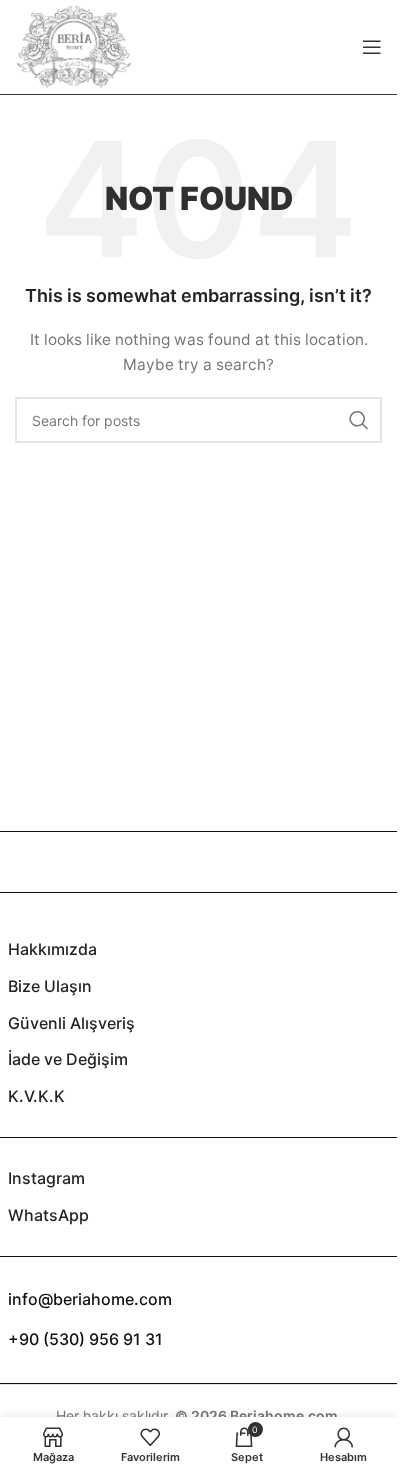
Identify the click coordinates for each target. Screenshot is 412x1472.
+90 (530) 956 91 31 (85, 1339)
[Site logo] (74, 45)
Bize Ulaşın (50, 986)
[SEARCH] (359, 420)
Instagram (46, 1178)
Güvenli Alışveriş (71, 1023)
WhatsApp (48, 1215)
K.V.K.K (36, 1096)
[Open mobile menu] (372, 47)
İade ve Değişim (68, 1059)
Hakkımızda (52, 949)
-------------------------
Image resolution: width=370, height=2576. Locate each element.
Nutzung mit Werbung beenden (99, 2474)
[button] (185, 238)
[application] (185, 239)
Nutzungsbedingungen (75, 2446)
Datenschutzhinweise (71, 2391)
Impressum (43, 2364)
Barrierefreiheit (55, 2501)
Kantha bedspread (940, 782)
-------------------------
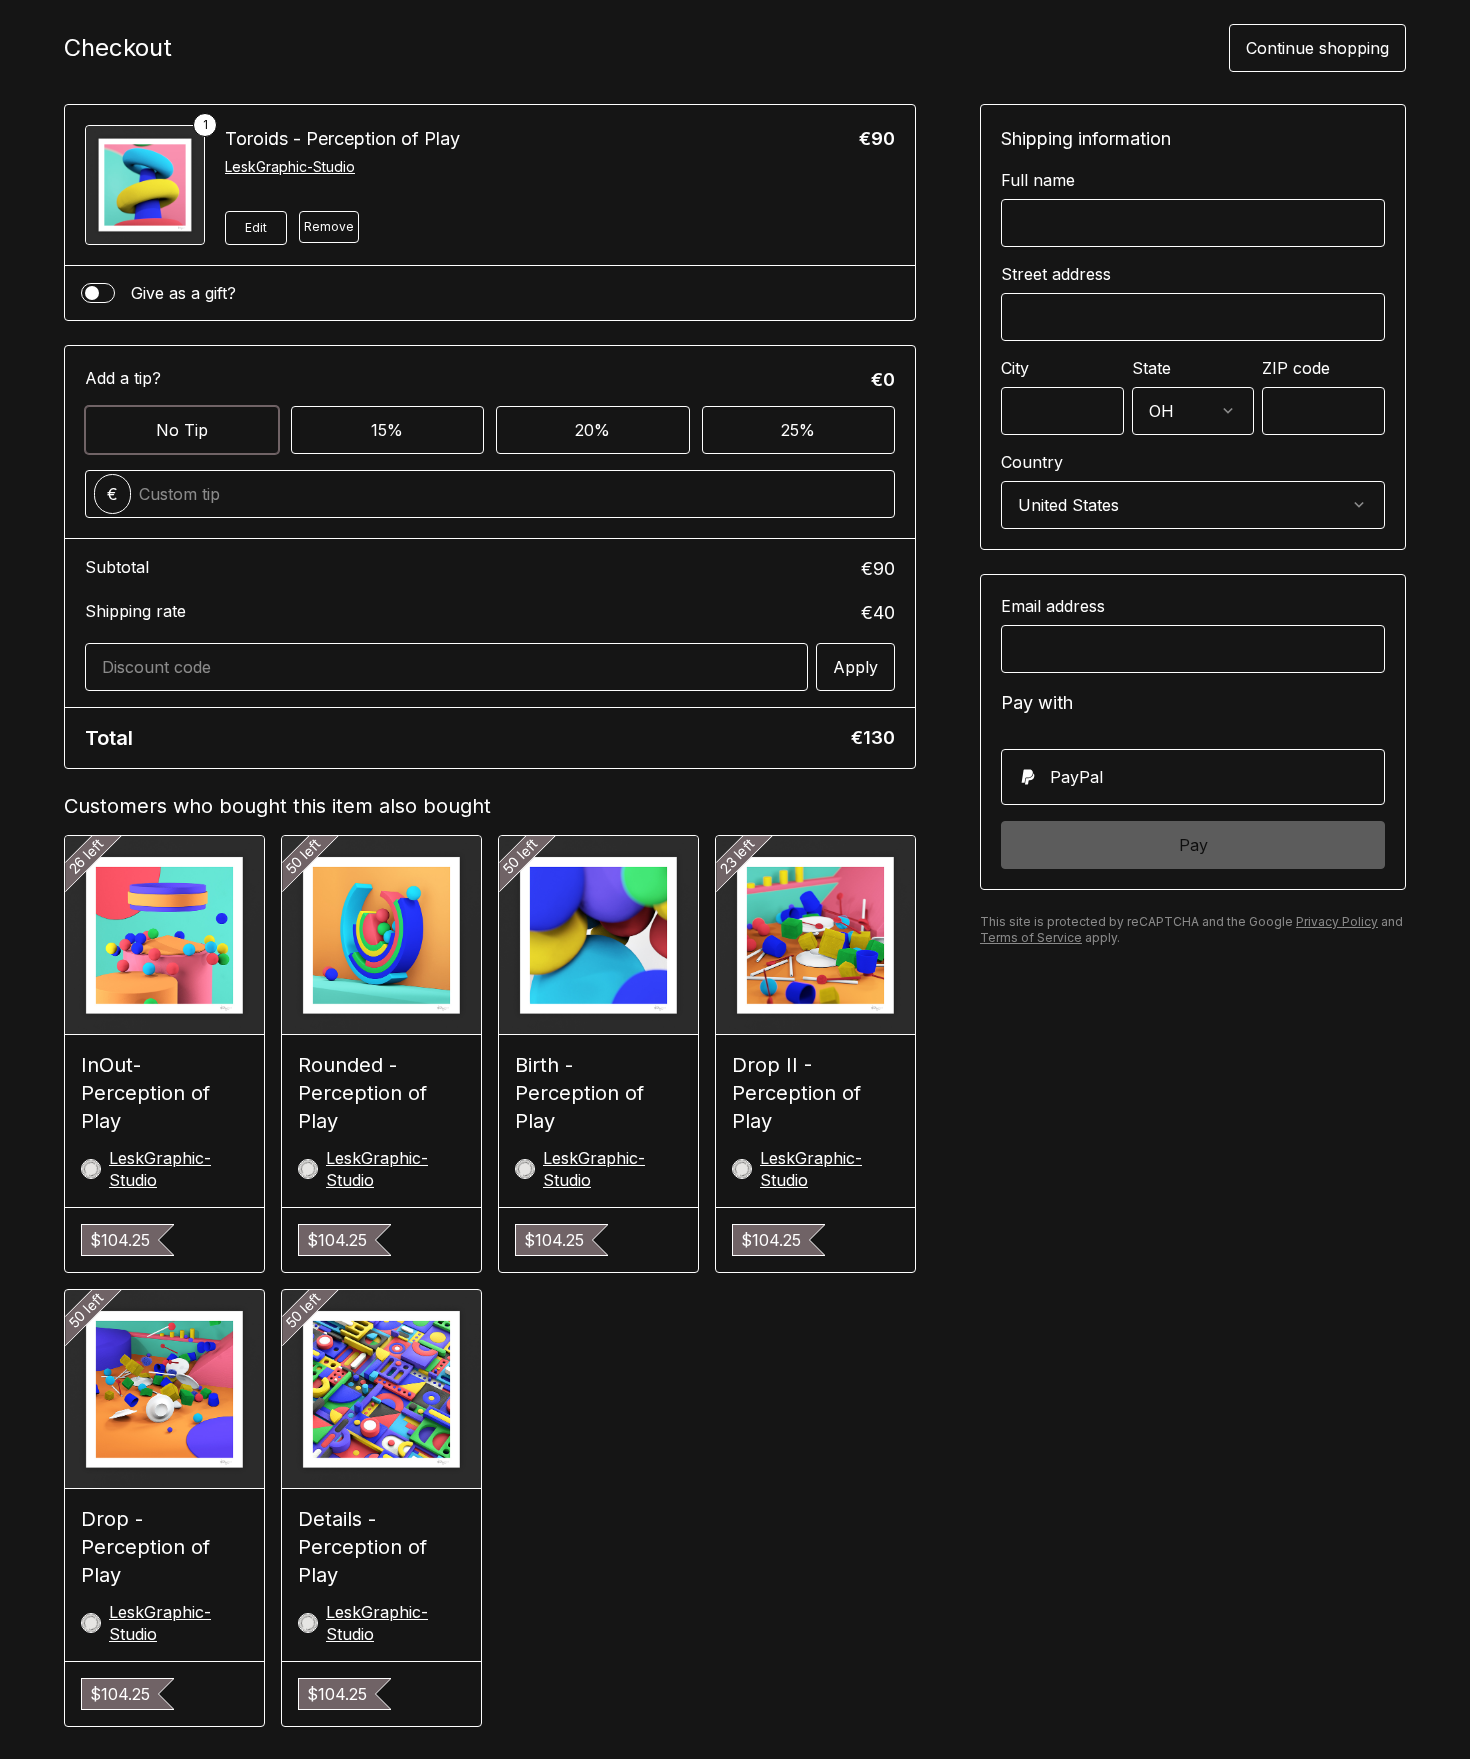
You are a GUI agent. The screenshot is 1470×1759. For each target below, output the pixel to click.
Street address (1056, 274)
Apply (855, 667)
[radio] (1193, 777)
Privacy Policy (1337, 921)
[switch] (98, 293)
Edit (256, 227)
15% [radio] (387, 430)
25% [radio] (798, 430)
-------------------------
Gather, from the listing above, every line carrying the word "click".

Identify the click coordinates for each target. Screenshot is 412x1472.
You are a GUI agent. The screenshot is 1470×1759. For each target below, output the pixel to click.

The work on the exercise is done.